Pääbo commented that ‘Neanderthals fall into our variation and for some parts of the genome I might be closer to Neanderthals than you.’ Chris Stringer, Palaeoanthropologist from the Natural History Museum, London, reasoned that this could have been ‘small scale interbreeding’ with the signs ‘magnified in modern human populations after they increased in size’
In a currently accepted model called Out of Africa Two, modern humans – Homo sapiens – evolved in Africa in the last 200 thousand years and migrated from the continent some 60 to 80 thousand years ago, replacing remaining archaic populations. Neanderthals are known in the fossil record from around 400 thousand years ago when characteristic features such as their protruding nasal region and brow ridge, receding forehead, bell shaped rib cage and low cranial vault appear, to as recently as 26 thousand years ago from a site in Gibraltar. Out of Africa Two doesn’t predict gene flow between the two species but interbreeding dates following migration are compliant.
The scientists were also able to look for areas of the genome that are unique to modern humans and have been altered since our divergence with our so called ‘cousins’, the Neanderthals.
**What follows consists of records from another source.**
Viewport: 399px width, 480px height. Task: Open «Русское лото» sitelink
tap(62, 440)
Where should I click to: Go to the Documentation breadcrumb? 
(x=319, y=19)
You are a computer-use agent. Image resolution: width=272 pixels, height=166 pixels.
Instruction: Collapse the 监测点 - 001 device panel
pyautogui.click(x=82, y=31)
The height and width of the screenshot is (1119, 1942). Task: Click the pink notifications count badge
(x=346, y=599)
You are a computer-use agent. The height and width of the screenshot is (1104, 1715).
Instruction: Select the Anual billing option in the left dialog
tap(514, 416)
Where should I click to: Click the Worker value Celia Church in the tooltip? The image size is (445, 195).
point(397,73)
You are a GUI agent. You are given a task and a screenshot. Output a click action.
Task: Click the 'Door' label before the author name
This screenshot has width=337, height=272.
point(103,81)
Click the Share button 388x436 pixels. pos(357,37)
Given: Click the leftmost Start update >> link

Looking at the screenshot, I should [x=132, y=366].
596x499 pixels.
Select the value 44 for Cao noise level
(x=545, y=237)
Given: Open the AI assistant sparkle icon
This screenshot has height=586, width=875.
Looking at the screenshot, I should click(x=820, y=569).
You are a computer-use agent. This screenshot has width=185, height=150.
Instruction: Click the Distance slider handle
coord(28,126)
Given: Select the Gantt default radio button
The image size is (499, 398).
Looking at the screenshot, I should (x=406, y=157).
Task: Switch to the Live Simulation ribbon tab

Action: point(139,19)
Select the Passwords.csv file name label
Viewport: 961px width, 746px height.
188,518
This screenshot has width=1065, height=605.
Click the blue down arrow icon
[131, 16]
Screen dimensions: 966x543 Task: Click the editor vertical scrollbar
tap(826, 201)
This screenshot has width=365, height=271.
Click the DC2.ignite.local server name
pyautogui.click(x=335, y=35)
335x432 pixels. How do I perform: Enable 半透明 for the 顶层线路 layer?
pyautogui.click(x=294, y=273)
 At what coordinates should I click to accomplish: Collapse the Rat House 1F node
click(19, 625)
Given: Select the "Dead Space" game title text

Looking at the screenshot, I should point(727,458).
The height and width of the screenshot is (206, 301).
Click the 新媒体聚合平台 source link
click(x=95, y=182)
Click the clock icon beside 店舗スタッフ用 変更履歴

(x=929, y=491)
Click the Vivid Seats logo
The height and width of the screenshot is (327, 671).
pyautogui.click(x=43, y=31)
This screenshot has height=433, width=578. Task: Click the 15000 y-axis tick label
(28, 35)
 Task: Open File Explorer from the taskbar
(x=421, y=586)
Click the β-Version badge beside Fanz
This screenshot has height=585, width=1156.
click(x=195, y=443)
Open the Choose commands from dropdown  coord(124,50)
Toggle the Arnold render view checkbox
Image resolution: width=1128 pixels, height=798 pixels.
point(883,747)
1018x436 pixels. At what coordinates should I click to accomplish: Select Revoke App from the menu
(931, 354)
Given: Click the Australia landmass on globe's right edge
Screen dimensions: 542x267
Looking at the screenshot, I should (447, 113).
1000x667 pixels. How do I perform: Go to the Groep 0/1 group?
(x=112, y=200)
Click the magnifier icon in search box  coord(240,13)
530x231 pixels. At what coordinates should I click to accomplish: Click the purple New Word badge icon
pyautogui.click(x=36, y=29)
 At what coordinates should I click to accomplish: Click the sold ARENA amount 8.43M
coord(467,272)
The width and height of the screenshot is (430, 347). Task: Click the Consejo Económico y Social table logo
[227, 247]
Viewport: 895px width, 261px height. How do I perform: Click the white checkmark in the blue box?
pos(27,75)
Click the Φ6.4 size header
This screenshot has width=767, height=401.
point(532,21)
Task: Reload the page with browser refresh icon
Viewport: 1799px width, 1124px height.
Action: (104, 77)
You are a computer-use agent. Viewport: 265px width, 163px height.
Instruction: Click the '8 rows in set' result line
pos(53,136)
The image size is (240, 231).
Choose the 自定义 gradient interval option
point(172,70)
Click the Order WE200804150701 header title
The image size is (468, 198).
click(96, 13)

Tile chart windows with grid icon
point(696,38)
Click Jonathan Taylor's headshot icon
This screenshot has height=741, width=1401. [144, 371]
It appears genes related to cognitive abilities, metabolism, cranial and upper body skeletal structure have been under positive selection in Homo sapiens since our split from the Neanderthals sometime within the last 500 thousand years.
Sarah Tishkoff, a geneticist at the University of Pennsylvania, claimed there was ‘no smoking gun – a gene or variant that distinguishes Neanderthals from modern humans, but I think there will be in the future’.
The research has certainly questioned the total replacement model of Out of Africa Two and has placed emphasis on the fossil record to provide us with palaeontological evidence of interbreeding. Contentious fossils showing a mosaic of Neanderthal and modern human characters are known but Stringer added that we should remain ‘cautious’ because they are ‘based on features that occur in low frequency today in modern humans’.